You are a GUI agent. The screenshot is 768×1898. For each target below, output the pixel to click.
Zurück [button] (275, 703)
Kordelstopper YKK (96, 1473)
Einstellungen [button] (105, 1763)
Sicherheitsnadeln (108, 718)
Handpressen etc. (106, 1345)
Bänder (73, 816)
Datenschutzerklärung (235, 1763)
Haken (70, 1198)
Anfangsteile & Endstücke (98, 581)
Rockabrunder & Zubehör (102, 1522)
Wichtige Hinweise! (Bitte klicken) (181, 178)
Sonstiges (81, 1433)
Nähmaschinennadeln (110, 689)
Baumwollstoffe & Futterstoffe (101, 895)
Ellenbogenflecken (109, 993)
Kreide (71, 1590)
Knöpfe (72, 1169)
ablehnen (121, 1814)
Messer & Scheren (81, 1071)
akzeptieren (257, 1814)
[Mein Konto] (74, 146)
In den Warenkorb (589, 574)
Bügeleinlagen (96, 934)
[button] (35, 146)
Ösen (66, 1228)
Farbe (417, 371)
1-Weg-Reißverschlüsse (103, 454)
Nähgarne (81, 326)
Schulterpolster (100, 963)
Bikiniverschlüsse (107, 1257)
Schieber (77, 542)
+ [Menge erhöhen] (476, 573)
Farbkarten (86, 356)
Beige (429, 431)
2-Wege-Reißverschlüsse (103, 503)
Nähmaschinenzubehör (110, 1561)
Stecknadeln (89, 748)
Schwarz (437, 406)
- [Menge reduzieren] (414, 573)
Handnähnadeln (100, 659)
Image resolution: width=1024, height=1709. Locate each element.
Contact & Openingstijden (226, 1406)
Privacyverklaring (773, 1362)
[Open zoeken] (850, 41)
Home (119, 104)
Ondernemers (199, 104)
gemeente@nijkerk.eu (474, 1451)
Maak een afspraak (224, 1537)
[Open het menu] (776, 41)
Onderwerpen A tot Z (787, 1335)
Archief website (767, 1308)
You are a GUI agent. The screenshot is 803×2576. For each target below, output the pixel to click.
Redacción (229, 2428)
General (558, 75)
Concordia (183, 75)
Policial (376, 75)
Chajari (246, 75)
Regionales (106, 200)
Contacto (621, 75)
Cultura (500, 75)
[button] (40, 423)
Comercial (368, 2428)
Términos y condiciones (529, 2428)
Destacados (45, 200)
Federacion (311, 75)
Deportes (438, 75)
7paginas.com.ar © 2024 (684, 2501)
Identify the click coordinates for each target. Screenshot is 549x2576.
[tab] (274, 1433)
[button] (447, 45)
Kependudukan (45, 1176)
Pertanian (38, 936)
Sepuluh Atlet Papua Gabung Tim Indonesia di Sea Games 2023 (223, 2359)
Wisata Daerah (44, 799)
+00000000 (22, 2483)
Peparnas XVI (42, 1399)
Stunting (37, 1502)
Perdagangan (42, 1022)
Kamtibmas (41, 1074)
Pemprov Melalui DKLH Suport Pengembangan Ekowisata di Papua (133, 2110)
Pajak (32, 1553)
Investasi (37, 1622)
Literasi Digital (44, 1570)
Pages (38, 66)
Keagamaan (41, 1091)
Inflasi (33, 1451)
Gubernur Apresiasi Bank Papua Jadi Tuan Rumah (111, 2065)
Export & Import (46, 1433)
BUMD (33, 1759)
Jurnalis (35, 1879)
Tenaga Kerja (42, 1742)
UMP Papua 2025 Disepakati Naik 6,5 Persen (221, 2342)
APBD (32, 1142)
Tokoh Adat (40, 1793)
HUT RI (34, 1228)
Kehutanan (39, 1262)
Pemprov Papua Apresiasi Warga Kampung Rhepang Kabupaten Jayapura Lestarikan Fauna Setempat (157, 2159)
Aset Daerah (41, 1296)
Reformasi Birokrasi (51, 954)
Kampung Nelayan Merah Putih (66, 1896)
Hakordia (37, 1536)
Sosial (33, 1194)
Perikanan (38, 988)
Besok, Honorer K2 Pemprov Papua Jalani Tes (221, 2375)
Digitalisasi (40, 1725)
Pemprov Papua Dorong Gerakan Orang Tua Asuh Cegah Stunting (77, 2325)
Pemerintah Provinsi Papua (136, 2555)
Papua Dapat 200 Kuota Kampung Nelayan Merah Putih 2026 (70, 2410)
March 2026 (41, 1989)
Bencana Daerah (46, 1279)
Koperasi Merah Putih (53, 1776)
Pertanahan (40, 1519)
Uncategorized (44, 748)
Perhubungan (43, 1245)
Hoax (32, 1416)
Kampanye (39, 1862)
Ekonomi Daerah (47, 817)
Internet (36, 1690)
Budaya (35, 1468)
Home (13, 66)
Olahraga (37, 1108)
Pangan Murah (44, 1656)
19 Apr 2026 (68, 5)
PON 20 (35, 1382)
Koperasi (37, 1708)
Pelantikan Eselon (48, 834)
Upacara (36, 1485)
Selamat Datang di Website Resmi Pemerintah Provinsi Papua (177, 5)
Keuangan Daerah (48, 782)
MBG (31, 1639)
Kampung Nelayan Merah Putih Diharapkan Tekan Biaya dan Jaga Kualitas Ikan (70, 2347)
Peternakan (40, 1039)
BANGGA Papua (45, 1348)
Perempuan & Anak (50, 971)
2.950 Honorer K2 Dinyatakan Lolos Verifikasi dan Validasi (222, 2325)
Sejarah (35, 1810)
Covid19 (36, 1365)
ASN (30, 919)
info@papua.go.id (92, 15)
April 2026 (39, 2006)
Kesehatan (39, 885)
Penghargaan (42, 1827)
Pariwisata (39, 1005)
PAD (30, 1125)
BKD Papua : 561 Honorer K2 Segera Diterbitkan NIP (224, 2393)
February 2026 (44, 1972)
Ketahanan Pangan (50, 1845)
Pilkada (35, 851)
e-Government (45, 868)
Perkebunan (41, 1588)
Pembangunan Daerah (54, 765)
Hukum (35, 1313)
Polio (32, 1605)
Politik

•••

* **STATED PROBLEM**: What are the lines of the material, written out again, starting with the line that contains "Hakordia (37, 1536)" and going on through the line that contains "Pemerintah Provinsi Papua (136, 2555)"?

* **RESPONSE TO THIS TASK**:
Hakordia (37, 1536)
Sosial (33, 1194)
Perikanan (38, 988)
Besok, Honorer K2 Pemprov Papua Jalani Tes (221, 2375)
Digitalisasi (40, 1725)
Pemprov Papua Dorong Gerakan Orang Tua Asuh Cegah Stunting (77, 2325)
Pemerintah Provinsi Papua (136, 2555)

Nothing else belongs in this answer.